And Moqoma had a pretty good idea who was behind it.

“Moosa, it’s your brother,” the voice barked over the cell phone. “I need a dog.”

Moosa sighed. Not only was Inspector Moqoma not his brother, he often regretted being one of the few the ostracized cop still called for favors.

“Sorry, my friend,” the handler replied, trying to sound resolute. “All dogs on the course are currently assigned. If you get an order from your captain, I can put in for a temporary transfer of a handler’s assignment.”

“I don’t need the handler,” Moqoma persisted. “Just the animal. I have the training.”

“You know that’s not the issue.”

Moqoma sighed. “It’s the van Lagemaat shooting. I don’t have time for all the red tape. The trail is hot
now
.”

Moosa considered his fellow officer’s request. If it had been anyone else, he probably would’ve found the animal. But Moqoma? In a police force rife with bad apples, he was considered rotten to the core.

“It’s two phone calls, Inspector. You’re in your car, aren’t you? By the time you get here, it could be lined up.”

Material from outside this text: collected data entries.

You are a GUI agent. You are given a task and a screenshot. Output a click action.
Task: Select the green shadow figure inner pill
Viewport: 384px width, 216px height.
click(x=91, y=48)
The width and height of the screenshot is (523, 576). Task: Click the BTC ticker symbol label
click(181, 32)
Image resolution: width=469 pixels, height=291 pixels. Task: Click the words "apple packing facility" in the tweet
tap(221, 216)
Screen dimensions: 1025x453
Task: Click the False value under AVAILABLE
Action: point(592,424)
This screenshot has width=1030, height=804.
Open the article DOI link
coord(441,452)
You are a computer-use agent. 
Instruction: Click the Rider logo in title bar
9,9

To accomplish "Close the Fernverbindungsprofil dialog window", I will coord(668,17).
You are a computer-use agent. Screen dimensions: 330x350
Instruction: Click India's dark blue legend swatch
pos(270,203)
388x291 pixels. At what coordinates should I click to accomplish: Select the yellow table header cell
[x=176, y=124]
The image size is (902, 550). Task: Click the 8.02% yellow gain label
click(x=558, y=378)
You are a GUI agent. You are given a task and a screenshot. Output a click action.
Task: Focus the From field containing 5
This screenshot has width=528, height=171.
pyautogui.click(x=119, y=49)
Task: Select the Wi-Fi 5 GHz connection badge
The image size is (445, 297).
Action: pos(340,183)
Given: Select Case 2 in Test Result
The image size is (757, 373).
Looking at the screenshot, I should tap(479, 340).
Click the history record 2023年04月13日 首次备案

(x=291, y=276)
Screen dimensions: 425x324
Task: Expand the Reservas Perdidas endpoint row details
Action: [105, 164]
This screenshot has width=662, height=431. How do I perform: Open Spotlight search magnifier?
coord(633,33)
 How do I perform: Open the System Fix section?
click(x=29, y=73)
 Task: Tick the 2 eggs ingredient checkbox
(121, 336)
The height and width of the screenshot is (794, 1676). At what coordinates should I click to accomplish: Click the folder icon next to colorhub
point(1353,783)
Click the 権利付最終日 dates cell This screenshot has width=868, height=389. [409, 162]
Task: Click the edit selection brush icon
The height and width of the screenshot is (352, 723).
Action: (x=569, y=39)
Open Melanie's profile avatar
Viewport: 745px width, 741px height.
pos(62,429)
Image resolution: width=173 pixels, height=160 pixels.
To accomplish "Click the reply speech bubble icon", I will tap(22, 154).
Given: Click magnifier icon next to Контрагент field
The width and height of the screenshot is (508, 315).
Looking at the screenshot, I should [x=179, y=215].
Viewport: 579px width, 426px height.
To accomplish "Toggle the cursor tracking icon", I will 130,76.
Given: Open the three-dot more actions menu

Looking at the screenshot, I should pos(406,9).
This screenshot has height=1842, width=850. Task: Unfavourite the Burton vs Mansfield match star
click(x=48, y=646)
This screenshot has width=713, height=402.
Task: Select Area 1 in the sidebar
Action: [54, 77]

“It’s ‘Lieutenant,’ now, but you knew that,” Moqoma fumed, before lowering his voice. “And I didn’t want to bring this up, but there are bigger issues in play here. I’m just now learning who might be involved and how far this goes up the chain of command. Discretion is the watchword.”

Moosa knew what Moqoma was implying but wouldn’t have put it past him to use a reference to the delicate nature of a case to get what he wanted. But Moosa was one of the few SAPS who believed the DSO/Scorpion anti-corruption task force that Moqoma had been a part of had gotten a bad rap. Parliament formed them to root out malfeasance in government. After a two-year search, they had uncovered a vast number of crimes leading straight to the top. But before they could file charges, they themselves were accused of being corrupt. Though no charges were ever filed, the unit was dissolved, and all the officers who’d been elevated to these lofty positions were scattered back into the regular police force, but at their DSO pay grades.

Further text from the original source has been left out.